Molecular mechanisms of gap junction mutations in myelinating cells

Abstract

There is an emerging group of neurological disorders that result from genetic mutations affecting gap junction proteins in myelinating cells. The X-linked form of Charcot Marie Tooth disease (CMT1X) is caused by numerous mutations in the GJB1 gene encoding the gap junction protein connexin32 (Cx32), which is expressed in both Schwann cells in the PNS and oligodendrocytes in the CNS. Patients with CMT1X present mainly with a progressive peripheral neuropathy, showing mixed axonal and demyelinating features. In many cases there is also clinical or subclinical involvement of the CNS with acute or chronic phenotypes of encephalopathy.
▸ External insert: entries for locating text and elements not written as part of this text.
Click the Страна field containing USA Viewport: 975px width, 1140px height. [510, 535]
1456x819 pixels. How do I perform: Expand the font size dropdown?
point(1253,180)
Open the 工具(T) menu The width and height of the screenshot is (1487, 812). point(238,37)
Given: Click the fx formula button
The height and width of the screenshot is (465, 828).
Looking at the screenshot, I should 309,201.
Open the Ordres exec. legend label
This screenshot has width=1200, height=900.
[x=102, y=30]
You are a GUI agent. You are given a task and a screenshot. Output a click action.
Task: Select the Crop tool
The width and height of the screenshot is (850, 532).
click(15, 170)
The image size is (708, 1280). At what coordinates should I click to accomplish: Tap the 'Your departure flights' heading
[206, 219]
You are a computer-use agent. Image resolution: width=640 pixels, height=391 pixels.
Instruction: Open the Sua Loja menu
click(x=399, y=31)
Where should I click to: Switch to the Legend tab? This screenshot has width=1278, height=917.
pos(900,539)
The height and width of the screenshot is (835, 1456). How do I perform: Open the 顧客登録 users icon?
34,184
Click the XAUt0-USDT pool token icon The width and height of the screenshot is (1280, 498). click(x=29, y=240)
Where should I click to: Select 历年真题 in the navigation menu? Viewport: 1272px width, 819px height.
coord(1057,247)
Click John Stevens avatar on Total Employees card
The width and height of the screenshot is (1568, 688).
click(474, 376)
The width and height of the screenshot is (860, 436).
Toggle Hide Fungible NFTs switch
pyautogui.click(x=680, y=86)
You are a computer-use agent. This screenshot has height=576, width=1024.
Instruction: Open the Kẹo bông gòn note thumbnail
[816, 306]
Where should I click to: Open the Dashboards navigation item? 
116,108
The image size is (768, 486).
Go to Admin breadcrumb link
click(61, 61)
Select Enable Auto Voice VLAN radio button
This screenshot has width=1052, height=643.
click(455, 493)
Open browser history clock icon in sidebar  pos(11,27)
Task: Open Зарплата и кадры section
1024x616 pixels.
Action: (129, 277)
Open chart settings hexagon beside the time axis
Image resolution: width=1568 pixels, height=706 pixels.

Furthermore, mutations in the GJA12/GJC2 gene encoding the gap junction protein Cx47, which is expressed in oligodendrocytes, have been identified in families with progressive leukodystrophy, known as Pelizaeus-Merzbacher-like disease, as well as in patients with hereditary spastic paraplegia. Recent studies have provided insights into the pattern of gap junction protein expression and function in CNS and PNS myelinating cells. Furthermore, in vitro and in vivo disease models have clarified some of the molecular and cellular mechanisms underlying these disorders. Here we provide an overview of the clinical, genetic, and neurobiological aspects of gap junction disorders affecting the nervous system.